» **Instructions for the task**:
The records below need to be copied in full. Match them exactly.

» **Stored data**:
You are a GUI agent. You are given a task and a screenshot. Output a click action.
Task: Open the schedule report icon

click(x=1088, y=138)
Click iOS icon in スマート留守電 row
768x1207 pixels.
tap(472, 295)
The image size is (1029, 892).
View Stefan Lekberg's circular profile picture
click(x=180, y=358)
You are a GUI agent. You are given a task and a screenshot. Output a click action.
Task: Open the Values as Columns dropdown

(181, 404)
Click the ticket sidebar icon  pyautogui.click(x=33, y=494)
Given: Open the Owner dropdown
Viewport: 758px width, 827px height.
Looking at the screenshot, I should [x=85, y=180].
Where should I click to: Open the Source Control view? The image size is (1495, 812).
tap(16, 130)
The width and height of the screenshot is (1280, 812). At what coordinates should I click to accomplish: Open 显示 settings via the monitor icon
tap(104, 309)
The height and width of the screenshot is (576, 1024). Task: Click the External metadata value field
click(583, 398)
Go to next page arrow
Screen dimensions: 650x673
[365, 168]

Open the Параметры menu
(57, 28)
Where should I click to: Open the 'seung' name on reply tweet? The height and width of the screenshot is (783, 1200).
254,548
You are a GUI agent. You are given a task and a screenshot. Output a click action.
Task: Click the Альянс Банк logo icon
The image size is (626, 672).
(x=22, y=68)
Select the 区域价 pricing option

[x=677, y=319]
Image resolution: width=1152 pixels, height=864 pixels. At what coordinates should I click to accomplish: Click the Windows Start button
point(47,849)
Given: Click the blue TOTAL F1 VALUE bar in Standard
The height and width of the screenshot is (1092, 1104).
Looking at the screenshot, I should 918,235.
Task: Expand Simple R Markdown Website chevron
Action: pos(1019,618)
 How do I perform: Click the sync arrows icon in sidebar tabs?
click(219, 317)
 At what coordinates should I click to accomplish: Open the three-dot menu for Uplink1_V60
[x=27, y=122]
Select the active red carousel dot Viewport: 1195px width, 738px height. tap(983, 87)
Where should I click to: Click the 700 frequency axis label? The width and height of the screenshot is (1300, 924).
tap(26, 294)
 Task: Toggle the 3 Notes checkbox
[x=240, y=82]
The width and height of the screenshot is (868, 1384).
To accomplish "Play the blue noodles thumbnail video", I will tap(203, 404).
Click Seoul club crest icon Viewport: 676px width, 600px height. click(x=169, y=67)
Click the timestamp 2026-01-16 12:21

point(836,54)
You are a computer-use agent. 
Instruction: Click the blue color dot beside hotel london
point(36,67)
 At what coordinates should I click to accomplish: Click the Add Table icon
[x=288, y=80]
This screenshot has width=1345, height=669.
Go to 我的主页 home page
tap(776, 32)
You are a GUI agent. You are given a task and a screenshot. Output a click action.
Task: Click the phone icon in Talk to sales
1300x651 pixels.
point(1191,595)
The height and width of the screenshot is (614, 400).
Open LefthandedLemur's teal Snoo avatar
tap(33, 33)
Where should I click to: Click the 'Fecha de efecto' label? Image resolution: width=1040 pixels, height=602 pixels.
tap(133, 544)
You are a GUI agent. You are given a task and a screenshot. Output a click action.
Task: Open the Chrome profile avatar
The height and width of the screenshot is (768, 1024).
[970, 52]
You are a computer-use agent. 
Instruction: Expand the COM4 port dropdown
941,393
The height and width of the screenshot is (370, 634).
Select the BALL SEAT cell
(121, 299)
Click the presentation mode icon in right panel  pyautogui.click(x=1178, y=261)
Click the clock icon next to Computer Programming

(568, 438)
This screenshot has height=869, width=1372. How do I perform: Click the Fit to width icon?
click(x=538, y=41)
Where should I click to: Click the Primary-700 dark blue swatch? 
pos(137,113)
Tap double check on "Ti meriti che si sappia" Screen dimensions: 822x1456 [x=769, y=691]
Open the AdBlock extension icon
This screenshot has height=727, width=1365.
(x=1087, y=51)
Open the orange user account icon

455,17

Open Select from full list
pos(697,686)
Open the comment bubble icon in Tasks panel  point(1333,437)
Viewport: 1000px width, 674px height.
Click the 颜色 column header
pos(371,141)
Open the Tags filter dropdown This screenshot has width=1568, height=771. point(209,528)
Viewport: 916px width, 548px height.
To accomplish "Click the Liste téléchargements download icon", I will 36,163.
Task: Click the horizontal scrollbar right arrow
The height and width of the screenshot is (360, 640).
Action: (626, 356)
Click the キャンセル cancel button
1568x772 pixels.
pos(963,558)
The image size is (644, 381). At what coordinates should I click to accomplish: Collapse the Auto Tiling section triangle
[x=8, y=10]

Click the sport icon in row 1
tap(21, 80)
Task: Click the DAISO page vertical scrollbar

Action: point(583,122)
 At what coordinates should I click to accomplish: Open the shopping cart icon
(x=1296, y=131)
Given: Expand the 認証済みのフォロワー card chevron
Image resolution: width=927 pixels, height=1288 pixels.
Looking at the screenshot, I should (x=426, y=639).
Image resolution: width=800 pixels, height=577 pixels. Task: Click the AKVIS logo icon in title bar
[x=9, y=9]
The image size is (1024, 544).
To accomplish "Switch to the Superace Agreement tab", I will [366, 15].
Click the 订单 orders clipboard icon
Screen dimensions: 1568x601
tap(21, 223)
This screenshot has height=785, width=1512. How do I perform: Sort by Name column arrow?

» **Worked solution**:
You are a GUI agent. You are given a task and a screenshot. Output a click action.
Task: Open the schedule report icon

click(x=1088, y=138)
Click iOS icon in スマート留守電 row
768x1207 pixels.
tap(472, 295)
The image size is (1029, 892).
View Stefan Lekberg's circular profile picture
click(x=180, y=358)
You are a GUI agent. You are given a task and a screenshot. Output a click action.
Task: Open the Values as Columns dropdown

(181, 404)
Click the ticket sidebar icon  pyautogui.click(x=33, y=494)
Given: Open the Owner dropdown
Viewport: 758px width, 827px height.
Looking at the screenshot, I should [x=85, y=180].
Where should I click to: Open the Source Control view? The image size is (1495, 812).
tap(16, 130)
The width and height of the screenshot is (1280, 812). At what coordinates should I click to accomplish: Open 显示 settings via the monitor icon
tap(104, 309)
The height and width of the screenshot is (576, 1024). Task: Click the External metadata value field
click(583, 398)
Go to next page arrow
Screen dimensions: 650x673
[365, 168]

Open the Параметры menu
(57, 28)
Where should I click to: Open the 'seung' name on reply tweet? The height and width of the screenshot is (783, 1200).
254,548
You are a GUI agent. You are given a task and a screenshot. Output a click action.
Task: Click the Альянс Банк logo icon
The image size is (626, 672).
(x=22, y=68)
Select the 区域价 pricing option

[x=677, y=319]
Image resolution: width=1152 pixels, height=864 pixels. At what coordinates should I click to accomplish: Click the Windows Start button
point(47,849)
Given: Click the blue TOTAL F1 VALUE bar in Standard
The height and width of the screenshot is (1092, 1104).
Looking at the screenshot, I should 918,235.
Task: Expand Simple R Markdown Website chevron
Action: pos(1019,618)
 How do I perform: Click the sync arrows icon in sidebar tabs?
click(219, 317)
 At what coordinates should I click to accomplish: Open the three-dot menu for Uplink1_V60
[x=27, y=122]
Select the active red carousel dot Viewport: 1195px width, 738px height. tap(983, 87)
Where should I click to: Click the 700 frequency axis label? The width and height of the screenshot is (1300, 924).
tap(26, 294)
 Task: Toggle the 3 Notes checkbox
[x=240, y=82]
The width and height of the screenshot is (868, 1384).
To accomplish "Play the blue noodles thumbnail video", I will tap(203, 404).
Click Seoul club crest icon Viewport: 676px width, 600px height. click(x=169, y=67)
Click the timestamp 2026-01-16 12:21

point(836,54)
You are a computer-use agent. 
Instruction: Click the blue color dot beside hotel london
point(36,67)
 At what coordinates should I click to accomplish: Click the Add Table icon
[x=288, y=80]
This screenshot has width=1345, height=669.
Go to 我的主页 home page
tap(776, 32)
You are a GUI agent. You are given a task and a screenshot. Output a click action.
Task: Click the phone icon in Talk to sales
1300x651 pixels.
point(1191,595)
The height and width of the screenshot is (614, 400).
Open LefthandedLemur's teal Snoo avatar
tap(33, 33)
Where should I click to: Click the 'Fecha de efecto' label? Image resolution: width=1040 pixels, height=602 pixels.
tap(133, 544)
You are a GUI agent. You are given a task and a screenshot. Output a click action.
Task: Open the Chrome profile avatar
The height and width of the screenshot is (768, 1024).
[970, 52]
You are a computer-use agent. 
Instruction: Expand the COM4 port dropdown
941,393
The height and width of the screenshot is (370, 634).
Select the BALL SEAT cell
(121, 299)
Click the presentation mode icon in right panel  pyautogui.click(x=1178, y=261)
Click the clock icon next to Computer Programming

(568, 438)
This screenshot has height=869, width=1372. How do I perform: Click the Fit to width icon?
click(x=538, y=41)
Where should I click to: Click the Primary-700 dark blue swatch? 
pos(137,113)
Tap double check on "Ti meriti che si sappia" Screen dimensions: 822x1456 [x=769, y=691]
Open the AdBlock extension icon
This screenshot has height=727, width=1365.
(x=1087, y=51)
Open the orange user account icon

455,17

Open Select from full list
pos(697,686)
Open the comment bubble icon in Tasks panel  point(1333,437)
Viewport: 1000px width, 674px height.
Click the 颜色 column header
pos(371,141)
Open the Tags filter dropdown This screenshot has width=1568, height=771. point(209,528)
Viewport: 916px width, 548px height.
To accomplish "Click the Liste téléchargements download icon", I will 36,163.
Task: Click the horizontal scrollbar right arrow
The height and width of the screenshot is (360, 640).
Action: (626, 356)
Click the キャンセル cancel button
1568x772 pixels.
pos(963,558)
The image size is (644, 381). At what coordinates should I click to accomplish: Collapse the Auto Tiling section triangle
[x=8, y=10]

Click the sport icon in row 1
tap(21, 80)
Task: Click the DAISO page vertical scrollbar

Action: point(583,122)
 At what coordinates should I click to accomplish: Open the shopping cart icon
(x=1296, y=131)
Given: Expand the 認証済みのフォロワー card chevron
Image resolution: width=927 pixels, height=1288 pixels.
Looking at the screenshot, I should (x=426, y=639).
Image resolution: width=800 pixels, height=577 pixels. Task: Click the AKVIS logo icon in title bar
[x=9, y=9]
The image size is (1024, 544).
To accomplish "Switch to the Superace Agreement tab", I will [366, 15].
Click the 订单 orders clipboard icon
Screen dimensions: 1568x601
tap(21, 223)
This screenshot has height=785, width=1512. How do I perform: Sort by Name column arrow?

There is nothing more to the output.